İnsandaki manevi duygular hayvanlara göre yüz derece üstündür.
loading
İnsandaki manevi duygular ve insandaki latifeler-duygular her birisi hayvana nispeten yüz derece genişlemiştir.
Meselâ, güzelliğin bütün mertebelerini fark eden insan gözüdür.
Ve yiyeceklerin bütün çeşit çeşit kendine has özel zevklerini ayırt eden insanın dilinin tat alma duyusudur.
Ve hakikatlerin bütün inceliklerine içine alan insanın aklıdır.
Ve üstün özelliklerin, kemallerin bütün çeşitlerine iştiyaklı-istekli insanın kalbidir.
Bunlar gibi insanın diğer cihazları, âletleri nerede; hayvanın pek basit, yalnız bir iki mertebe inkişaf etmiş âletleri nerede?

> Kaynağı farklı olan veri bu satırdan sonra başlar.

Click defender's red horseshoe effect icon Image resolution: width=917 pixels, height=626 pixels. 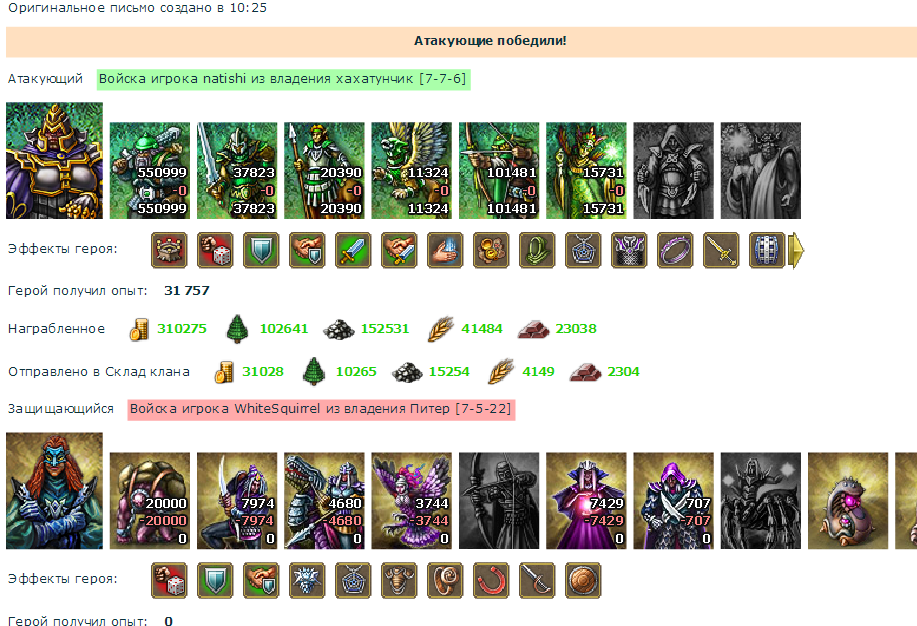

Yalnız şu kadar fark var ki, hayvan kendine has bir işte-o hayvana has olarak o hayvanda bir özel duyu veya organ daha çok gelişir. Fakat o gelişme özeldir. Örnek vermek gerekirse köpeklerin konu alma duyusu insanlardan daha üstündür. Bir kartalın gözleri bizden iyi görür. Bir sincap düz duvara tırmanabilir.
Kur’ân’ı dinleyen insana, Kur’ân’daki hakikat ilmi ve hakikat nuru ile dünyanın mahiyetini-iç yüzünü bildirir. Dünyaya aşk ve alâka pek manasız olduğunu anlatmaktadır. Yani, insana der ve ispat eder ki:
“Dünya bir Allah’ın kitabıdır. Harfleri ve kelimeleri nefislerine değil, belki başkasının Zât ve sıfât ve isimlerine işaret ediyorlar. Öyle ise manasını bil, al; nakışlarını bırak, git.
“Hem hadiste bildirildiği gibi bir tarladır. Ek ve mahsulünü-ürününü al, muhafaza et; atıklarını at, ehemmiyet verme.
“Hem birbiri arkasında daim gelen, geçen aynalar koleksiyonudur. Öyle ise onlarda tecelli edeni bil, nurlarını gör ve onlarda görünen isimlerin yansımalarını anla ve İsimlendirileni sev ve sona ermeye ve kırılmaya mahkûm olan o cam parçalarından alâkanı kes.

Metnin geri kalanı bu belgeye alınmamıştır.